Les collectifs d’artistes vidéo des années 1960-1970, dont le programme est militant, ne constitue pas non plus un précédent direct. Comme Pierre Huyghe le souligne13, sa démarche et par extension le projet Anna Sanders Films ne répondent pas à la dynamique politique et hiérarchique des « néo-avant-gardes ». Selon nous, Anna Sanders se situe aux antipodes des collectifs militants des années 1960-1970. Si l’on sort du domaine de l’image animée, l’on pourrait convoquer comme modèle, qui est déplacé et inscrit dans un autre contexte, la critique institutionnelle de l’art et de ses instances de légitimation14 : dans ce cas, il s’agit de mettre en crise le statut de l’œuvre d’art, en inventant de nouvelles relations (le Département des Aigles, Musée d’art moderne que Marcel Broodthaers constitue dans son appartement en 1968, constitue peut-être l’emblème le plus marquant de cette tendance déconstructionniste). Anna Sanders, en un sens, joue le cinéma contre l’art : œuvre reproductible et collective, le film remet en cause un certain nombre de traits définitoires de l’art et des mécanismes de son marché. Mais entre la « critique institutionnelle de l’art » de la fin des années 1960 et la structure de production Anna Sanders, s’interpose un autre modèle : en l’occurrence, l’« esthétique relationnelle » de Nicolas Bourriaud (que ce dernier définit en ces termes : « théorie esthétique consistant à juger les œuvres d’art en fonction des relations interhumaines qu’elles figurent, produisent ou suscitent »15). L’œuvre, qui fait désormais « événement », se réduit aux échanges et aux interactions qu’elle instaure avec le public. Le cinéma, s’il se matérialise bien à travers la production d’objets filmiques ou vidéographiques, se déploie en un espace public mixte, « hétérotopique »16, qui excède les cercles restreints des spécialistes et des amateurs d’art contemporain : le film, tout en remettant en cause les frontières entre culture élevée et culture populaire, ne peut pas s’acquérir à l’instar d’une œuvre d’art signée et numérotée ; produit de masse, il implique un espace ludique et une temporalité imposée au spectateur qui distingue ses conditions de réception de celles d’images en mouvement dans le cadre d’une exposition.

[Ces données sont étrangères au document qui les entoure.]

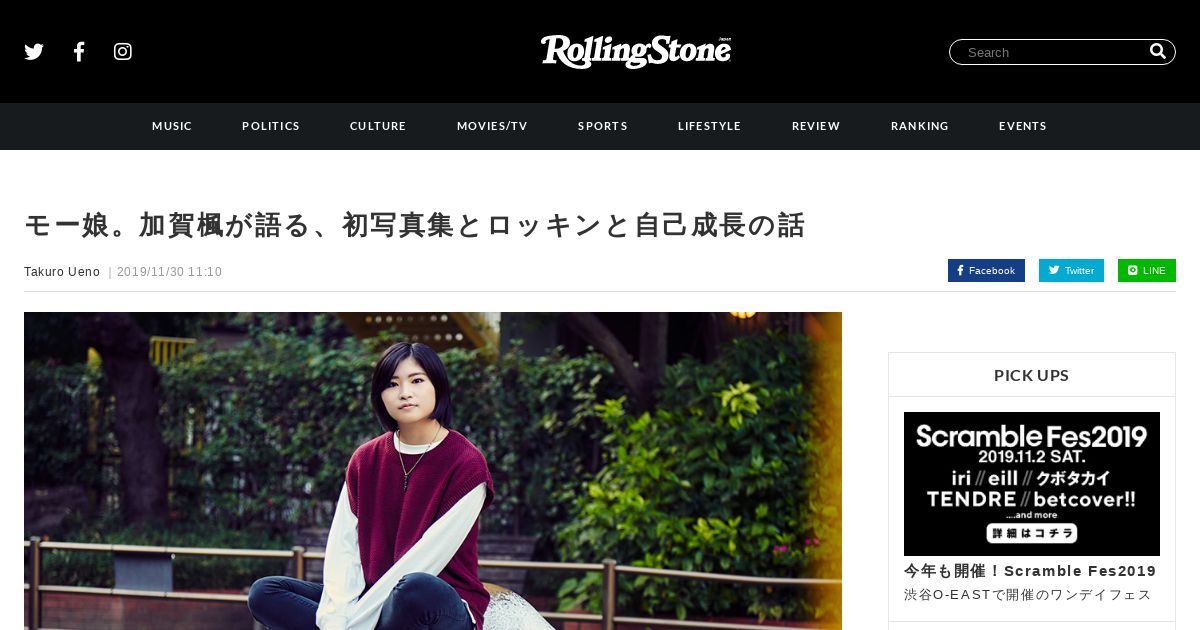Screen dimensions: 1200x630
Task: Open the EVENTS menu item
Action: coord(1023,126)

Lors d’un entretien avec Hans Ulrich Obrist, Dominique Gonzalez-Foerster revient sur le changement de paradigme qui est intervenu dans l’art contemporain à partir des années 1990, ce dernier se définissant désormais par des échanges entre pratiques culturelles (parmi lesquelles l’architecture, la musique, l’écriture) plutôt que par des collaborations entre artistes. Dans ce contexte, elle souligne la productivité du dispositif cinématographique qui permet de constituer une « zone d’articulation » ou d’opérer la « conjonction d’un vocabulaire », excédant ainsi l’exposition d’objets ready-made :

« Et c’est en ce sens que le cinéma, à mon avis, a servi de modèle. Si l’on s’est tellement servi de l’analogie avec le cinéma, c’est parce qu’on pouvait prendre exemple d’un langage qui articulait le son et l’image, qui reposait sur une conjonction d’éléments. »17

Dans les faits, comme le producteur et réalisateur Charles de Meaux le souligne, Anna Sanders constitue un « outil de production »18. En ce sens, le modèle n’est plus celui de l’activisme politique et de la critique des media, mais celui du « rhizome » et des « inter-agencements » entre objets et subjectivités19. On ne saurait dénier l’originalité de cette structure de production animée par un groupe d’artistes dont les écritures sont singulières, dissemblables. Ce qui peut par contre surprendre, c’est la relative absence de perméabilité entre les films et les installations produits par Anna Sanders. Les contextes de diffusion diffèrent ; et si rapprochement il y a, c’est plutôt dans le sens de l’intégration des films au sein de l’espace muséal20. En tout cas, la bipartition entre « films de cinéma » et « installations d’images en mouvement » n’est pas systématiquement transgressée : leur identité et leur différenciation génériques perdurent, même si certaines œuvres sont conçues pour transiter d’un format à l’autre. L’emprunt aux conventions du cinéma se situe peut-être sur un autre niveau, c’est-à-dire sur les modalités de production et de distribution des œuvres.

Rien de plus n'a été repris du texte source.